Son Güncelleme: Pazartesi 13.03.2017
Annem bile izlerken bana gıcık oluyor
‘Kırgın Çiçekler’ dizisindeki başarılı performansıyla dikkatleri üzerine çeken Nil Keser: Kötü karakteri oynadığım için çok mutluyum. Çünkü inanılmaz bir tecrübe edindim. Kendim hiç bir zaman yapmayacağım şeyleri o karakterle yaşadım
'Kırgın Çiçekler' dizisiyle yıldızı parlayan oyuncu Nil Keser'le buluşup samimi bir sohbet gerçekleştirdik. Genç oyuncu hem dizi, hem de özel hayatı hakkında bilinmeyenleri GÜNAYDIN'a anlattı...

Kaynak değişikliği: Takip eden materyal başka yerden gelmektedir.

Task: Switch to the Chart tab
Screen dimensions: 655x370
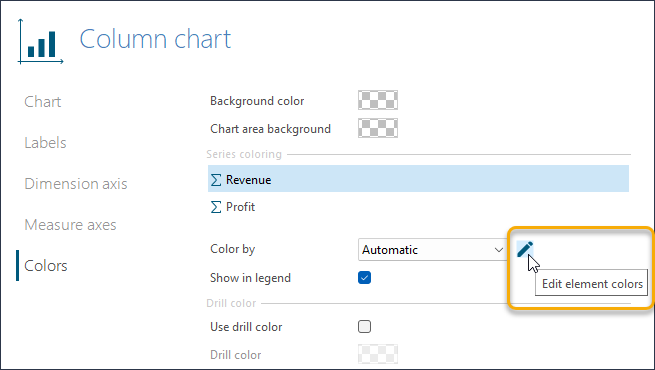Action: [43, 101]
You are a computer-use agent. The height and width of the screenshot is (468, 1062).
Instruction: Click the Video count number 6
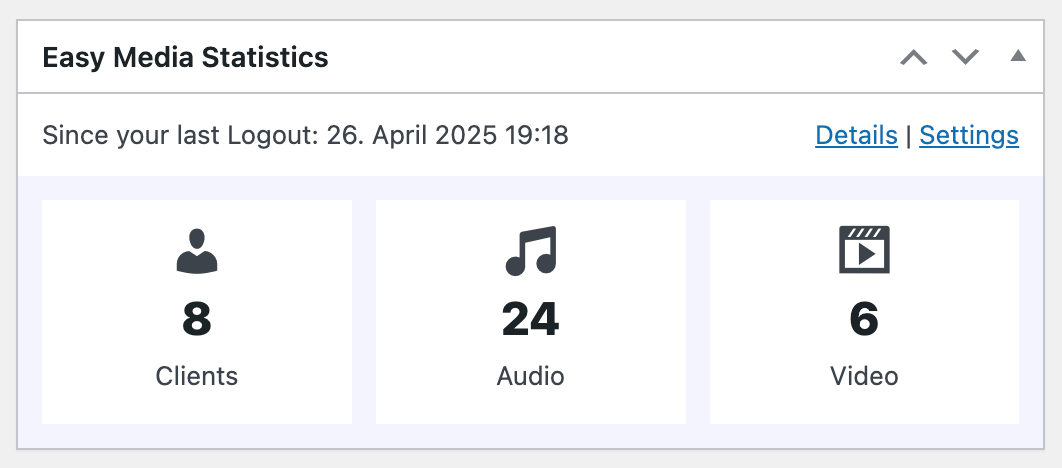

74'üncü bölüm yayınlanacak. Çekimlerimiz gayet güzel gidiyor. Bir sezonu geride bıraktığımız için oturmuş bir setimiz var. Her şey sistemli, keyifli. Birbirimize daha da alıştığımız için çok keyifli.
'Defne' karakterini canlandırıyorum. Dizinin kötü karakterlerinden bir tanesi. Annesi yüzünden para odaklı büyümüş bir kız. Her zaman annesi tarafından şımarık büyütülmüş. Her istediği yapılmış. Şu anda fakir hayatına geçtiği için zorluklar yaşıyor çünkü hiçbir zaman parasızlığı bilmemiş.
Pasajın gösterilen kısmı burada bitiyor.